CHIDYAUSIKU: As a member of the United Nations, every member has a right to appear or to serve on the Human Rights Commission. In terms of qualifications, there is no country that has a clean record, which can say that, you know -- which can sit in judgment.
For example, how many people are dying in Iraq on a daily basis because of the United States? Why hasn't anybody queried why the United States is on the Human Rights Commission today?
NEUER: Every country can be scrutinized, but the notion that every country should sit in judgment on others has failed. Kofi Annan has said it's failed and it's casting a shadow on the reputation of the United Nations as a whole.
CHIDYAUSIKU: The British government has just been trying to pass legislation in the United Kingdom, and even their record in Iraq.

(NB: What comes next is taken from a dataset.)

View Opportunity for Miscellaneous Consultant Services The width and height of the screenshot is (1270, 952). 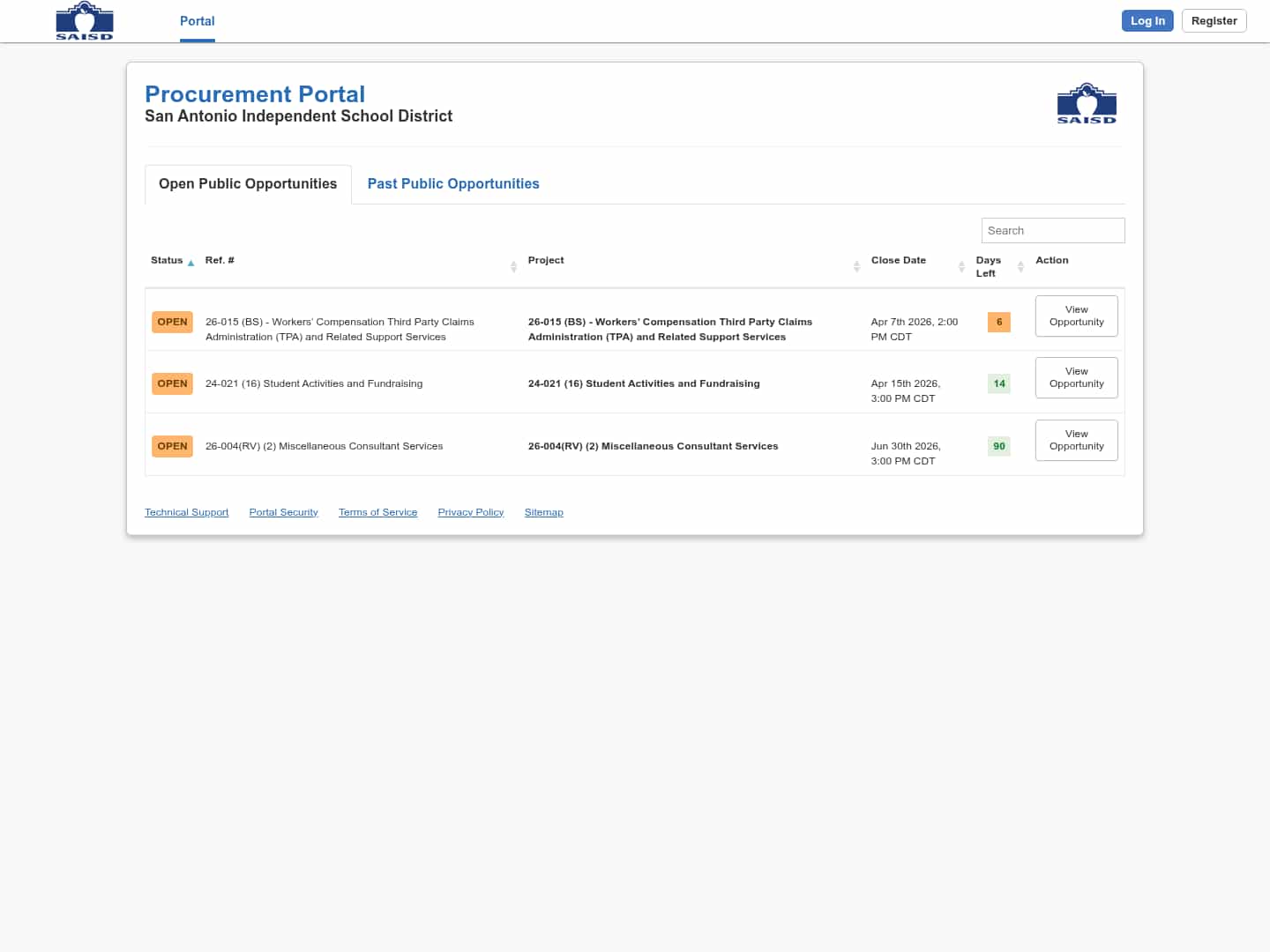1076,440
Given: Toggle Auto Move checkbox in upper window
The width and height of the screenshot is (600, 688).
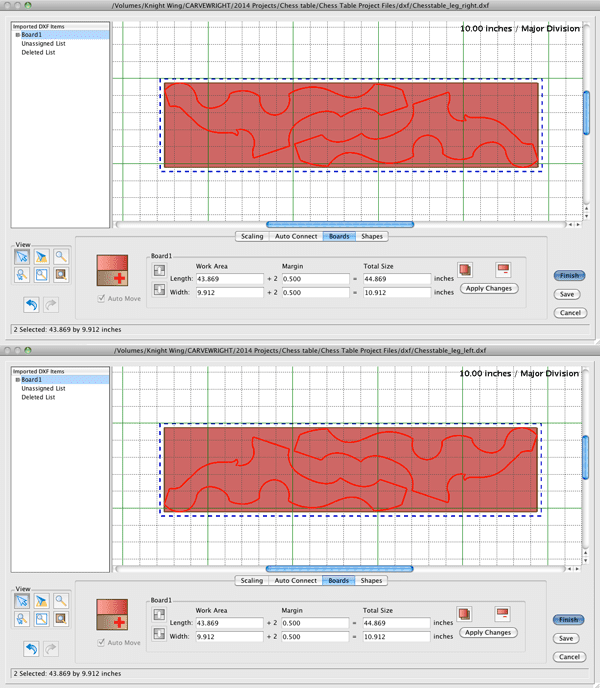Looking at the screenshot, I should (101, 298).

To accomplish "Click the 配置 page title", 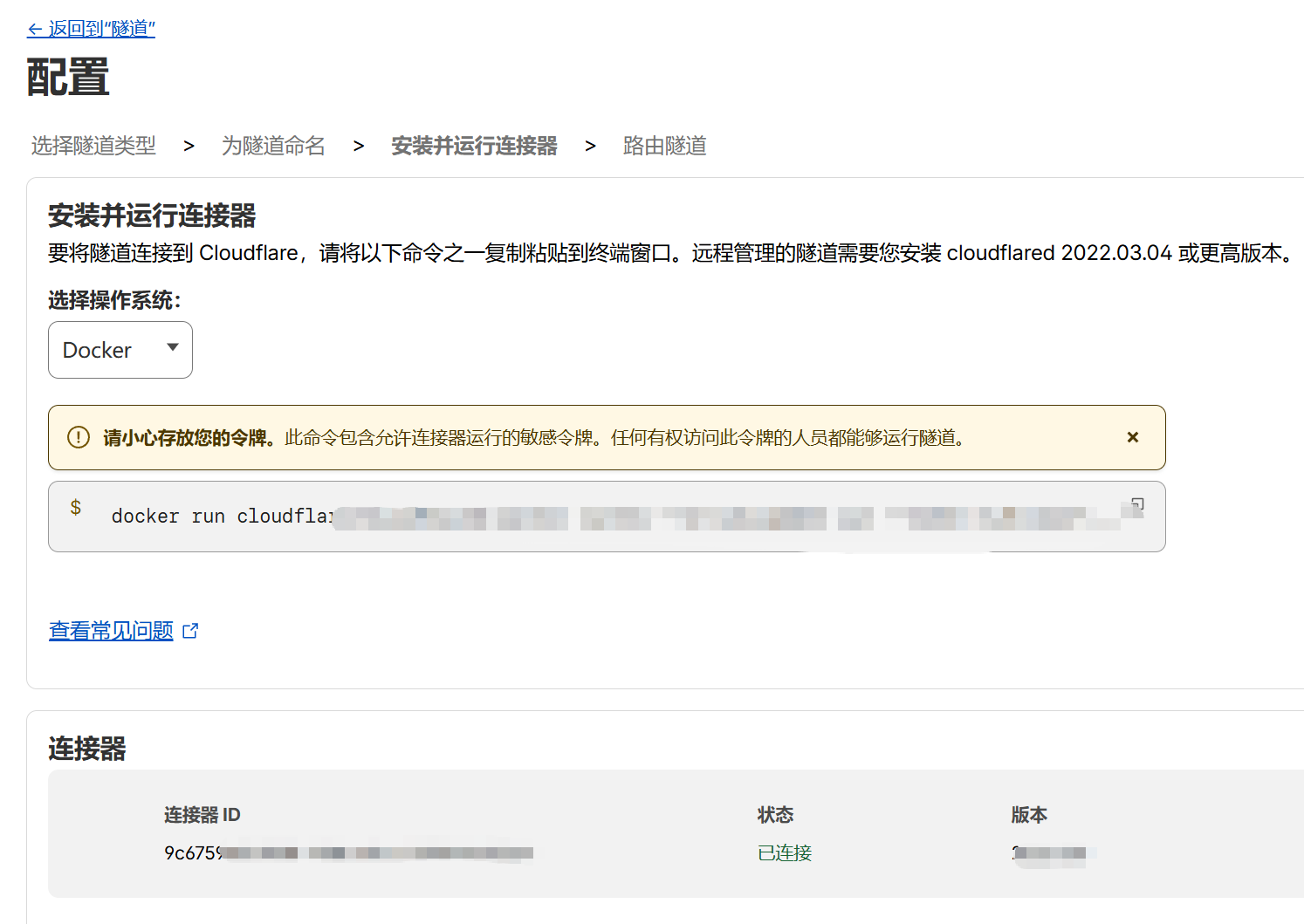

NEUER: Every country should be scrutinized equally and your country should be forced to present what its commitment is to human rights and to defend its record and be accountable to somebody.
CHIDYAUSIKU: We agree, everybody should be accountable, not just Zimbabwe. Every country.
ROTH: All right, now you're seeing why nobody expects an agreement by the end of this year, and we'll see what happens in the new year.
Hillel Neuer, of U.N. Watch, based in Geneva, thank you. And Ambassador Boniface Chidyausiku, of Zimbabwe, a U.N. ambassador, you were formerly posted in Angola, right, and in China, I think?
CHIDYAUSIKU: And in Geneva.
ROTH: And Geneva. You have something in common.
Thanks very much for debating here on DIPLOMATIC LICENSE on human rights.
There are a bevy of special investigators who report to the Human Rights Commission. First they make field visits. The Special Rapporteur on Torture, Manfred Nowak, became the first U.N. investigator to visit China his week. He said many measures of torture are used in China. Nowak considers the practice there on the decline but still widespread.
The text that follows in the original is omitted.